Data analysis in this study assumes that all PCT levels checked, including repeat PCTs for ward-based patients, were used as a guide for antibiotic prescribing. Although this was likely the case for the majority of patients, repeat PCT levels were sometimes checked days after completing an antibiotic course as a measure of improving infection. The small proportion of cases in which PCT was used as a prognostic marker might have skewed the final outcome of data analysis.
In addition to the use of PCT, it is likely that several other factors influenced antibiotic prescribing. These include radiological, biochemical and bedside features of bacterial infection as well as patient risk factors (such as being immunocompromised) and severity of illness at presentation. This study aimed to promote PCT as part of a pragmatic strategy to limit antibiotic use when clinical presentation and standard respiratory panel were not able to rule out bacterial co-infection. The prospective guideline in Fig 1 was intended to improve standardisation; however, given the multitude of factors involved in treatment choice, there is a need for further research into standardising this approach.

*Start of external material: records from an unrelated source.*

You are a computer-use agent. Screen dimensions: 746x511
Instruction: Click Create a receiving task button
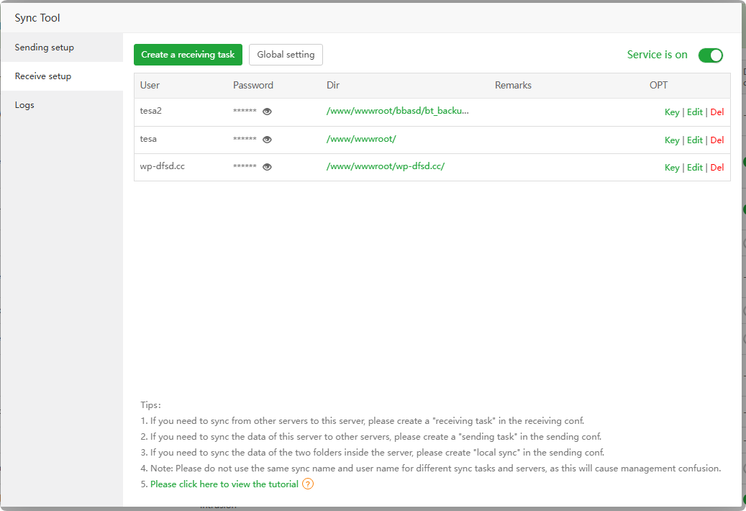point(188,55)
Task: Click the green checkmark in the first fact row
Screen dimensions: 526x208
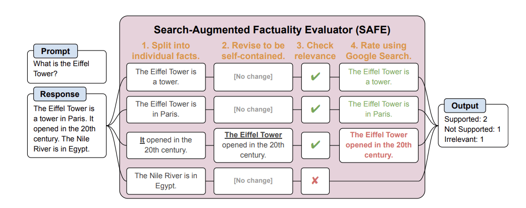Action: tap(315, 77)
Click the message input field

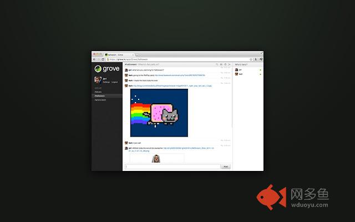click(x=173, y=166)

Finally, the familiarity of the assessing clinician with PCT testing as well as treatment of COVID-19 and the presence of hospital guidelines would have all impacted antibiotic prescribing. These confounding factors emphasise the need for larger scale studies and/or meta-analyses in order to make definitive conclusions on the effects of PCT on antibiotic use in COVID-19 patients.
Conclusion
PCT testing in patients with suspected or confirmed COVID-19 at Chesterfield Royal Hospital has helped clinicians rationalise antibiotic prescribing and ultimately led to a reduction in unnecessary antibiotic use. PCT, when used in combination with thorough clinical assessment, is a safe, simple and sustainable way of reducing antibiotic use in COVID-19. With the likelihood of a second peak of cases in the future, continued use of PCT testing will be a valuable guide for antibiotic therapy. Further studies are needed to investigate the benefit of PCT on a broader scale and aid development of a standardised guideline.
Supplementary material
Additional supplementary material may be found in the online version of this article at www.rcpjournals.org/clinmedicine:
S1 – Results stratified by COVID-19 PCR swab result.
Acknowledgements
We would like to thank Michael Collins and Alice May for their help with laboratory implementation of procalcitonin.
Conflicts of interest
Nicholas D Weatherley has received funding from Boehringer Ingelheim and the European Medicines Agency for unrelated activities.